+++ Data +++

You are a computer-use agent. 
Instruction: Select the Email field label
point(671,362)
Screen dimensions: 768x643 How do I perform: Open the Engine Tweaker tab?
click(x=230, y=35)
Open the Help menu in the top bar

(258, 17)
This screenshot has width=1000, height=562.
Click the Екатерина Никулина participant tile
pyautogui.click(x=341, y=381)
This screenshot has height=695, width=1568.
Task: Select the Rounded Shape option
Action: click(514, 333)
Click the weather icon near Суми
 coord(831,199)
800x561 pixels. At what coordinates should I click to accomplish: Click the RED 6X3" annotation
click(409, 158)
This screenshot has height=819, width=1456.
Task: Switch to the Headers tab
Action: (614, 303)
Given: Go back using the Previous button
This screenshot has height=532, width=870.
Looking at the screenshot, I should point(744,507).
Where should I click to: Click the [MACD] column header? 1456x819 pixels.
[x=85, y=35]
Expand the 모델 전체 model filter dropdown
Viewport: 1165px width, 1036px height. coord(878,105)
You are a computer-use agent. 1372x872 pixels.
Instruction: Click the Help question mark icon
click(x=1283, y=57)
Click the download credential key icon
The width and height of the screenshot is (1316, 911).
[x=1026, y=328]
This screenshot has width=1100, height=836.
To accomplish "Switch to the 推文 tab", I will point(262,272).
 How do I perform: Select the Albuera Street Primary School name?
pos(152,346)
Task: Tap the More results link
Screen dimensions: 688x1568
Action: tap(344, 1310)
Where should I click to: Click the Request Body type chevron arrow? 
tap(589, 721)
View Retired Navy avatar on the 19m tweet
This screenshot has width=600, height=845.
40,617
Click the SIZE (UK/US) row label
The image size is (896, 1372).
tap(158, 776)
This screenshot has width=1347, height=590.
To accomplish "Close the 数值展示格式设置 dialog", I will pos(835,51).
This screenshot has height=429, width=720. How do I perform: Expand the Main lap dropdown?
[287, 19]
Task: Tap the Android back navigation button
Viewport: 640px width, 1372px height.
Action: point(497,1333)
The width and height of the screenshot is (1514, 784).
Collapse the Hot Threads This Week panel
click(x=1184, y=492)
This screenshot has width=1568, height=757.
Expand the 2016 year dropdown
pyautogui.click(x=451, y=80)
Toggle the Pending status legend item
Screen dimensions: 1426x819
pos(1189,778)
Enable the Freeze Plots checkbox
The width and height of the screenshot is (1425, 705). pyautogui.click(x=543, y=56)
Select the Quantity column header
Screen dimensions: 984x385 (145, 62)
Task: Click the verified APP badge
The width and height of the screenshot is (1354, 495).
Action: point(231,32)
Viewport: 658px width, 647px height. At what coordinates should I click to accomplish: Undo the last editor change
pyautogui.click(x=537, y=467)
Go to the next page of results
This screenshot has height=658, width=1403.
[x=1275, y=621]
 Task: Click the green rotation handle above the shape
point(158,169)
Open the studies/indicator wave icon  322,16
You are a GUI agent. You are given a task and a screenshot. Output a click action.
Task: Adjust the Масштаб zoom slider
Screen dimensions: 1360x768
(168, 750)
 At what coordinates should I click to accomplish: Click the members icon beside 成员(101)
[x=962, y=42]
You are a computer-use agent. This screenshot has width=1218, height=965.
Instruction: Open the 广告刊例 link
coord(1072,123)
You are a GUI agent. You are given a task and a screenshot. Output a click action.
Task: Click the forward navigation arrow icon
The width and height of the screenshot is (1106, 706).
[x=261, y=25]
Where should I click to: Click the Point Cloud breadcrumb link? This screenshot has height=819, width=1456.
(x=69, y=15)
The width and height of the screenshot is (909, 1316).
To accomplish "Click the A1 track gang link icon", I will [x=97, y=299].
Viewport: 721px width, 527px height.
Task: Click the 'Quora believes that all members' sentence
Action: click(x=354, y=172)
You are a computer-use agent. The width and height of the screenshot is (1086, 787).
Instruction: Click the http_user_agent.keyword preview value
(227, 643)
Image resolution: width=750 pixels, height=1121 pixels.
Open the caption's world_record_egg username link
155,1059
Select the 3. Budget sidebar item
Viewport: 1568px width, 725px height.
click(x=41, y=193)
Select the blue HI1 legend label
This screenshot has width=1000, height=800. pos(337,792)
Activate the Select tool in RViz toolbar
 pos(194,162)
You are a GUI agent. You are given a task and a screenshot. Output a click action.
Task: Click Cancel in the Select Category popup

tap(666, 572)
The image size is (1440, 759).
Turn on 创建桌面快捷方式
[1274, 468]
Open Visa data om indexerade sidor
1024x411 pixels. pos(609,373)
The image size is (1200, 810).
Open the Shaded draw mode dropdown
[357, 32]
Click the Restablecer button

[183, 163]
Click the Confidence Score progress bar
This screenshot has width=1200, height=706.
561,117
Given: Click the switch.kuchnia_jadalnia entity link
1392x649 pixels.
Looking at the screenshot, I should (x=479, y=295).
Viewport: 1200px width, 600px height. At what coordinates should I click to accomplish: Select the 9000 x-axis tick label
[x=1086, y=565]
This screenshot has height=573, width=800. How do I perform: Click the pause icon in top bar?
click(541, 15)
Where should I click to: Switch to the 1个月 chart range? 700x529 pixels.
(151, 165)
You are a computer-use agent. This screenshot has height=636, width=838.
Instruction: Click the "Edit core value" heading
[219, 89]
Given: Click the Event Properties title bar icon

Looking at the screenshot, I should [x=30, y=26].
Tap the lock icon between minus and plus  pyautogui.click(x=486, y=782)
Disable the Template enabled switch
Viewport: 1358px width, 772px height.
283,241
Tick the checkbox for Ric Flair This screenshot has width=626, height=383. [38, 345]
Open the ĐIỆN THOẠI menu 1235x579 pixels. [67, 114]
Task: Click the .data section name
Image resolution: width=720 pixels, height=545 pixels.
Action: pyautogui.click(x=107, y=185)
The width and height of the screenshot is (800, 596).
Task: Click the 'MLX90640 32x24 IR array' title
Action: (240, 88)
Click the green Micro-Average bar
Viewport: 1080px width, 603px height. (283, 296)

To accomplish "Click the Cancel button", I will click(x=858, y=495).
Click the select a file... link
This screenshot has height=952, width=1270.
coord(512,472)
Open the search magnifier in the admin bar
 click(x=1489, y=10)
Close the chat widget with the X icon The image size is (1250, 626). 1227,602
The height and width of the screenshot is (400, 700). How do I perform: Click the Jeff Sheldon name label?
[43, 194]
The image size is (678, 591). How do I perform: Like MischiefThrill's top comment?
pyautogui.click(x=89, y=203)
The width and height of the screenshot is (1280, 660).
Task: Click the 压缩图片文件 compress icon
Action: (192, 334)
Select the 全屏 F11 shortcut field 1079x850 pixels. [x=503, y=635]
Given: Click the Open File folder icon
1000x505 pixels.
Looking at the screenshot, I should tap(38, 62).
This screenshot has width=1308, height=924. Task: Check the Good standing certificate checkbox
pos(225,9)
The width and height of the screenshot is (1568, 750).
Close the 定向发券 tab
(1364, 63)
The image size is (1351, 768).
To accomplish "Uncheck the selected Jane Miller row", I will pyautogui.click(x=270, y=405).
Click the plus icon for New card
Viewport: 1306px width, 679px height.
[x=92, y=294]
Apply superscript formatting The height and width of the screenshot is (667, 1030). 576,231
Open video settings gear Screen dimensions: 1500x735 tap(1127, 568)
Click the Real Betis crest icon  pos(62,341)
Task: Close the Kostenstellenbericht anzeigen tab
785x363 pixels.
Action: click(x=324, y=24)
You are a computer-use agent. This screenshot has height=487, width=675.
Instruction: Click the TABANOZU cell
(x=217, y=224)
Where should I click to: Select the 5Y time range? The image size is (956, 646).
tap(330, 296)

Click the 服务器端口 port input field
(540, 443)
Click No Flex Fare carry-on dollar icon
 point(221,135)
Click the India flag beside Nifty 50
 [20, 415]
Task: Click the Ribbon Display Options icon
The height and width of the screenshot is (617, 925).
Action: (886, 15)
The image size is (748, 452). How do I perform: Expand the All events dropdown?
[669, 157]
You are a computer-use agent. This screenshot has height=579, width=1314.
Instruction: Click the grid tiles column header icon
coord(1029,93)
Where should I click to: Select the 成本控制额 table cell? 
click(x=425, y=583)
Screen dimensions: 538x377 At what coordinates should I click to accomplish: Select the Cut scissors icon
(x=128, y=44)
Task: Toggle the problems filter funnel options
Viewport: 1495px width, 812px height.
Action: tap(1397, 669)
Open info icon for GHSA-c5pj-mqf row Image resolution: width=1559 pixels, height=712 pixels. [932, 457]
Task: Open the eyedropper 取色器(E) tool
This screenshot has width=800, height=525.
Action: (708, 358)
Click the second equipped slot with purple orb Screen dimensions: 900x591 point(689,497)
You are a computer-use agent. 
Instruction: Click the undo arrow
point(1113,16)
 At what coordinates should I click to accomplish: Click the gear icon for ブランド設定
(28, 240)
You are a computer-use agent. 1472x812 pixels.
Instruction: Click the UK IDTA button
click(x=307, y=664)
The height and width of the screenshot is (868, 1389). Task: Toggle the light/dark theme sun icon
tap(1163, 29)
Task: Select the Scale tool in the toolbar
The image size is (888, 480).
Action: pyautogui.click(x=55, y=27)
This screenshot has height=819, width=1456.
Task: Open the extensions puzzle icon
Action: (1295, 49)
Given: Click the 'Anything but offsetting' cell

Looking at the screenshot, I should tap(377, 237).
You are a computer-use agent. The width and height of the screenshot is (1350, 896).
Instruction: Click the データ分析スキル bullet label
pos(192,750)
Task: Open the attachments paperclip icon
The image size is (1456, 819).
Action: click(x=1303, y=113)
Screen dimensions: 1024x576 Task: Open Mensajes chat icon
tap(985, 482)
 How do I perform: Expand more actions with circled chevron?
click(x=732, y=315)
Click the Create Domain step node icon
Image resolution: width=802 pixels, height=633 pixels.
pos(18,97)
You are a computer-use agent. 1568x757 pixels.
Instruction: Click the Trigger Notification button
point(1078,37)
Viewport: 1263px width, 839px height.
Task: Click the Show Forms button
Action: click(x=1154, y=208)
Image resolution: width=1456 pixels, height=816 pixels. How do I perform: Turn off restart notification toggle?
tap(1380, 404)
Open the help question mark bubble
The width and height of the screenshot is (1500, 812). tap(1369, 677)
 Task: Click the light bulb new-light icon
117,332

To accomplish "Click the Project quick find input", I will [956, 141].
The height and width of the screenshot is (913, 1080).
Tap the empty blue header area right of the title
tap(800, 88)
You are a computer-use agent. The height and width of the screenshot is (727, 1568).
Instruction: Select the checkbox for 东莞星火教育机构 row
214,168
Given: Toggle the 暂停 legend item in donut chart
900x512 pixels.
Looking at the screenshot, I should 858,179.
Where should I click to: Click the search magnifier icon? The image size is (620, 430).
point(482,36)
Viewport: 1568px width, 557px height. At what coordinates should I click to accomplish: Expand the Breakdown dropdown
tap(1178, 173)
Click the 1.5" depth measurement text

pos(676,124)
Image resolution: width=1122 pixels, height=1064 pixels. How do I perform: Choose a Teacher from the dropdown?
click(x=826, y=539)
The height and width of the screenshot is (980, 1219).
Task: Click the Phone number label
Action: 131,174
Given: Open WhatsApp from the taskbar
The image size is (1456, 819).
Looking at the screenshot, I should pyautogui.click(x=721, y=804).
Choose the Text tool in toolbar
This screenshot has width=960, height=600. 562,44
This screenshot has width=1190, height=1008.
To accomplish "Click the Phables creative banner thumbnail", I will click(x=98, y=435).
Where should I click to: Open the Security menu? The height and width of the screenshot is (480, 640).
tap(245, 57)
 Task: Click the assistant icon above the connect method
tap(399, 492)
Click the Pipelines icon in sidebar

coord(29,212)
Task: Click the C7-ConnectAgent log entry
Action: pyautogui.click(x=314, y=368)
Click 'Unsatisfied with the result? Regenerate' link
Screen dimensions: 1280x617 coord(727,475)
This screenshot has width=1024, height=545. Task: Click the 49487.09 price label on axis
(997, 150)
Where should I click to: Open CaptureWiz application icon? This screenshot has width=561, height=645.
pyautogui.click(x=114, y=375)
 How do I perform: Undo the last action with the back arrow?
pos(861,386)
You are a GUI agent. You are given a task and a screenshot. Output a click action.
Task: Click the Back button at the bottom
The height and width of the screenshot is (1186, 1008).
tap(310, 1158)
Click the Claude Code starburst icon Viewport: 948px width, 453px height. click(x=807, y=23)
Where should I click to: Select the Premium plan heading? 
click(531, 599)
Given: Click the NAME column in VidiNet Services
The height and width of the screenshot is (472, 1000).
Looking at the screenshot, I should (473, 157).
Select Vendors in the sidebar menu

+++

Written task:
Lay out the lines of the data above between the line holding "Click the India flag beside Nifty 50" and the line holding "tap(1163, 29)", inclusive, as a Markdown table with the columns Row and Line, numbering each row and skipping blank lines.

Right answer:
| Row | Line |
|---|---|
| 1 | Click the India flag beside Nifty 50 |
| 2 |  [20, 415] |
| 3 | Task: Click the Ribbon Display Options icon |
| 4 | The height and width of the screenshot is (617, 925). |
| 5 | Action: (886, 15) |
| 6 | The image size is (748, 452). How do I perform: Expand the All events dropdown? |
| 7 | [669, 157] |
| 8 | You are a computer-use agent. This screenshot has height=579, width=1314. |
| 9 | Instruction: Click the grid tiles column header icon |
| 10 | coord(1029,93) |
| 11 | Where should I click to: Select the 成本控制额 table cell?  |
| 12 | click(x=425, y=583) |
| 13 | Screen dimensions: 538x377 At what coordinates should I click to accomplish: Select the Cut scissors icon |
| 14 | (x=128, y=44) |
| 15 | Task: Toggle the problems filter funnel options |
| 16 | Viewport: 1495px width, 812px height. |
| 17 | Action: tap(1397, 669) |
| 18 | Open info icon for GHSA-c5pj-mqf row Image resolution: width=1559 pixels, height=712 pixels. [932, 457] |
| 19 | Task: Open the eyedropper 取色器(E) tool |
| 20 | This screenshot has width=800, height=525. |
| 21 | Action: (708, 358) |
| 22 | Click the second equipped slot with purple orb Screen dimensions: 900x591 point(689,497) |
| 23 | You are a computer-use agent.  |
| 24 | Instruction: Click the undo arrow |
| 25 | point(1113,16) |
| 26 |  At what coordinates should I click to accomplish: Click the gear icon for ブランド設定 |
| 27 | (28, 240) |
| 28 | You are a computer-use agent. 1472x812 pixels. |
| 29 | Instruction: Click the UK IDTA button |
| 30 | click(x=307, y=664) |
| 31 | The height and width of the screenshot is (868, 1389). Task: Toggle the light/dark theme sun icon |
| 32 | tap(1163, 29) |